It’s been a pretty big year for Ottawa’s Sandra Oh. She made history for winning a Golden Globe for her performance in the TV drama Killing Eve on BBC America. She also won a Screen Actors Guild Award and a Critics’ Choice Award for Best Actress in a Drama Series and an Emmy nomination for the role in the series that she co-produces.
She also co-hosted the 2019 Golden Globe Awards becoming the first Canadian and the first person of Asian descent to do so. Now she’s been given the National Arts Centre award as part of the annual announcement of the Governor General’s Performing Arts Awards. The NAC Award recognizes “work of an extraordinary nature by an individual artist or company in the past performance year.”
The recipients of the 2019 awards will get their gongs April 26 and be celebrated in a gala on April 27 at the National Arts Centre.

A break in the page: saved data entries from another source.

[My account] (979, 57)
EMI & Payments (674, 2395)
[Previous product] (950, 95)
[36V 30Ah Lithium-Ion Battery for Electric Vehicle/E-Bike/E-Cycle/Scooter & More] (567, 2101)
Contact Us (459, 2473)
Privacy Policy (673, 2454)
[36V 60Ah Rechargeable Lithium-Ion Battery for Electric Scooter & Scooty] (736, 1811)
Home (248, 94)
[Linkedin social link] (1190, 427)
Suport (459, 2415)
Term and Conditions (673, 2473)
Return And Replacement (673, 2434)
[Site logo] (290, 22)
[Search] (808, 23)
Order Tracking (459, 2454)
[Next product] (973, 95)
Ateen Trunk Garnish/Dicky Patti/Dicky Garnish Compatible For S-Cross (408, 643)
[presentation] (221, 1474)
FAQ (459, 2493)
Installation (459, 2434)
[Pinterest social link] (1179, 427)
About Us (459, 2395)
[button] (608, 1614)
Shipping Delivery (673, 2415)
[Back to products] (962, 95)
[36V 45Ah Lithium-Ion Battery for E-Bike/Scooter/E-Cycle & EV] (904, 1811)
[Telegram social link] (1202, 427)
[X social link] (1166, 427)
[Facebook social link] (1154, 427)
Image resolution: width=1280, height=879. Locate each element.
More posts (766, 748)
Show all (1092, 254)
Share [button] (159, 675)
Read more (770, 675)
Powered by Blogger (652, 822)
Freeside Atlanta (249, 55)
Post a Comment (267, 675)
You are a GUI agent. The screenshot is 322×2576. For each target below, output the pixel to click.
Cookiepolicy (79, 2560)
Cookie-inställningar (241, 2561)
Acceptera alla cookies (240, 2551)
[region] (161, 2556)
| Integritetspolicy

Joining Oh in the parade of Canadian talent will be:
Concert pianist Louise Bessette who is credited with supporting contemporary classical piano and introducing the music of Quebec and Canadian composers to the world.
Colm Feore will have a different role at the gala this year. In the past he’s been the master of ceremonies. This year his work on stage and screen is being recognized. He is a regular at the Stratford Festival and has more than 140 film and TV credits to his name. The MC in April will be CBC broadcaster Heather Hiscox.
All those rants have paid off for Newfoundland’s own Rick Mercer. The satirist, comedian, screenwriter and actor has forged a career in comedy in Canada that has left a mark on many of the high and mighty in this country and beyond.
Quebec actor, writer and director Lorraine Pintal is being honoured for her career that has spanned more than 45 years. She has directed more than 150 stage productions, produced several TV series, hosted a literary radio show and served on the boards of numerous arts organizations. She assumed the helm of Montreal’s Théâtre du Nouveau Monde in 1992 and has raised to prominence works by Quebec playwrights such as Michel Marc Bouchard, Evelyne de la Chenelière, Réjean Ducharme, Carole Fréchette, Claude Gauvreau and Michel Tremblay.
Dance educator Mavis Staines is being recognized for changing the way classical ballet is taught from her position as the head of the National Ballet School for 30 years. Through her work she has guided generations of professional dancers.
The Ramon John Hnatyshyn Award for Voluntarism in the Performing Arts will be presented to Montreal businessman E. Noël Spinelli for his work to make music accessible to all.
The GG awards also present a mentorship program in which a past laureate works with a Canadian artist in mid-career. This year’s mentor is the legendary Abenaki filmmaker Alanis Obomsawin. She will work with Gop Bartibogue, who is a First Nations artist and filmmaker from the Mi’kmaq community of Esgenoopetitj (Burnt Church, New Brunswick).